After locating the line that contains "Viewport: 1207px width, 968px height.", give that line and all the rest through the end of the entries again exactly, leaving the pictures out.

ENTRIES PROVIDED START

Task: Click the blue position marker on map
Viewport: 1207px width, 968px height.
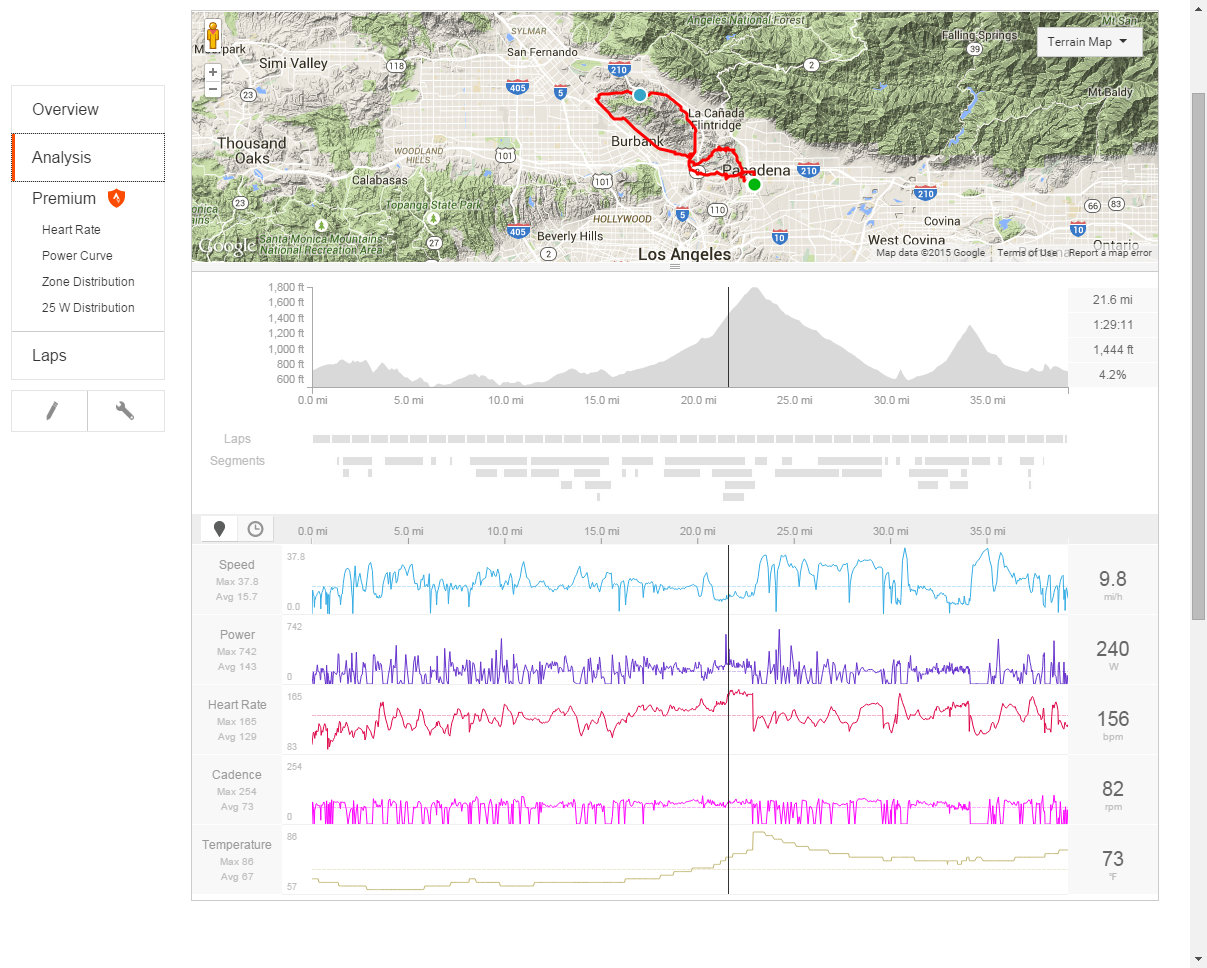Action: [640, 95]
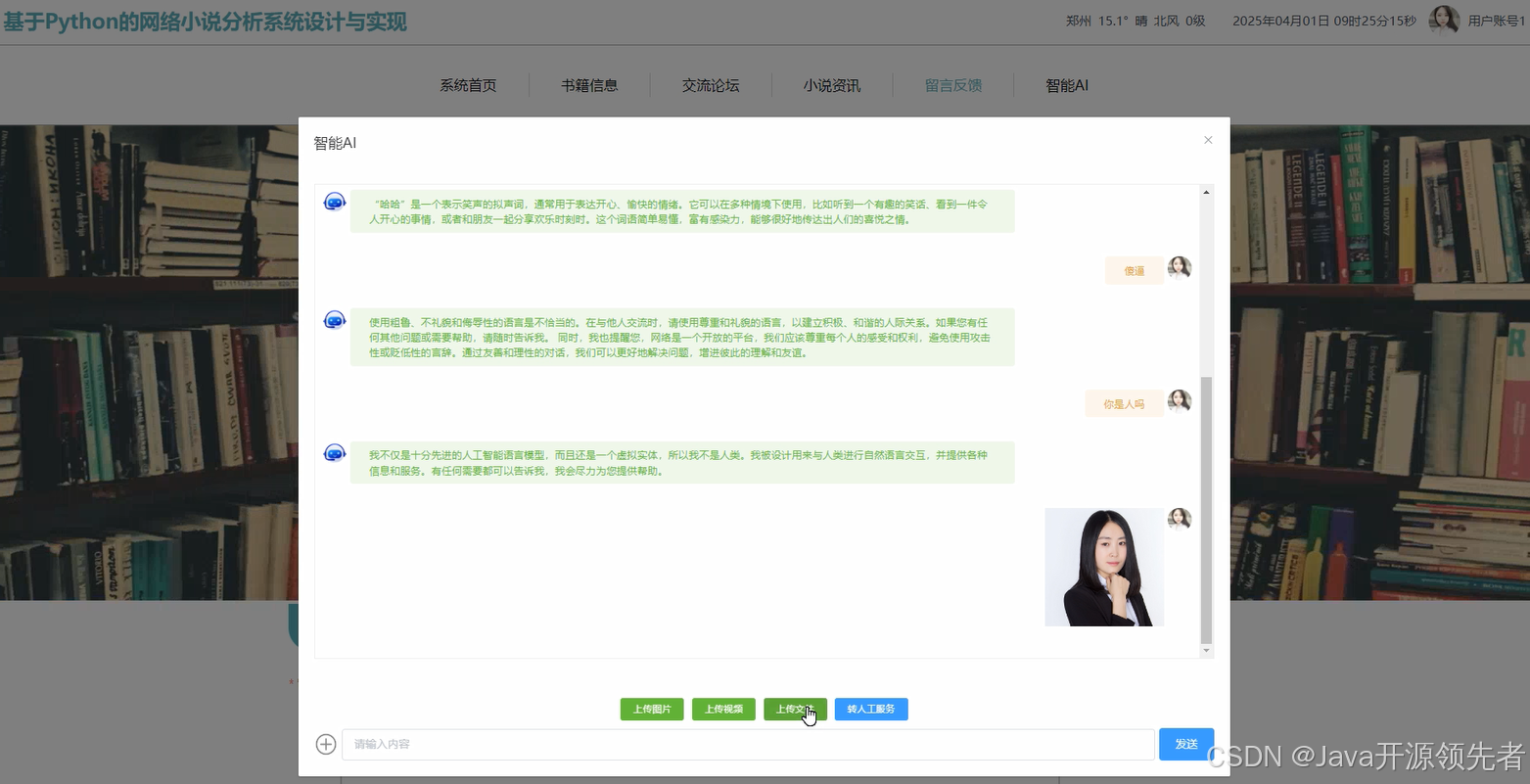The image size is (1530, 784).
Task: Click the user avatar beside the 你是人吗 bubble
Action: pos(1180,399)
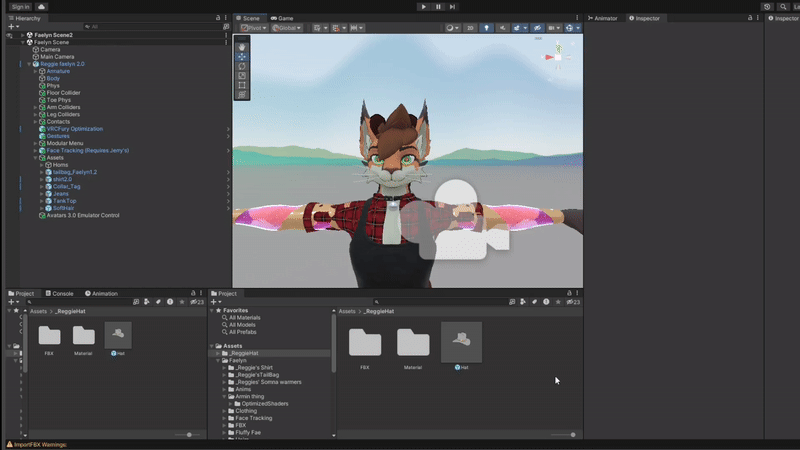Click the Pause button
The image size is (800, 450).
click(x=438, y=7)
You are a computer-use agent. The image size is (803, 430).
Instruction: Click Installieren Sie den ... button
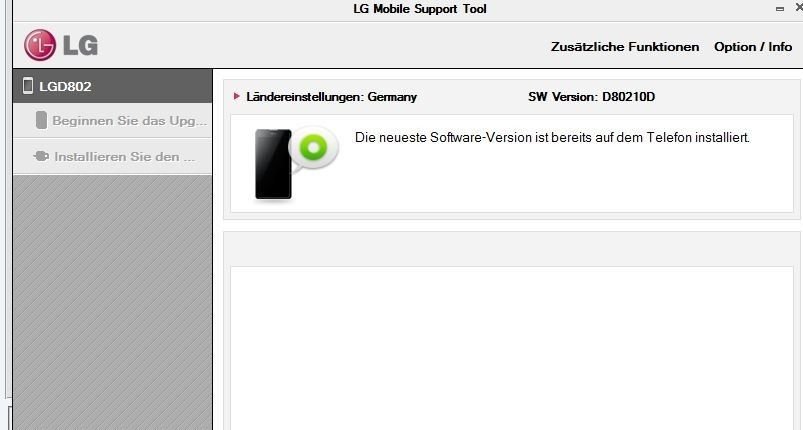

ENTRIES PROVIDED END

# RESULT OF THIS EXERCISE
Viewport: 1207px width, 968px height.
Action: [640, 95]
The image size is (1530, 784).
Task: Click the user avatar beside the 你是人吗 bubble
Action: pos(1180,399)
Click the Pause button
The image size is (800, 450).
click(x=438, y=7)
You are a computer-use agent. The image size is (803, 430).
Instruction: Click Installieren Sie den ... button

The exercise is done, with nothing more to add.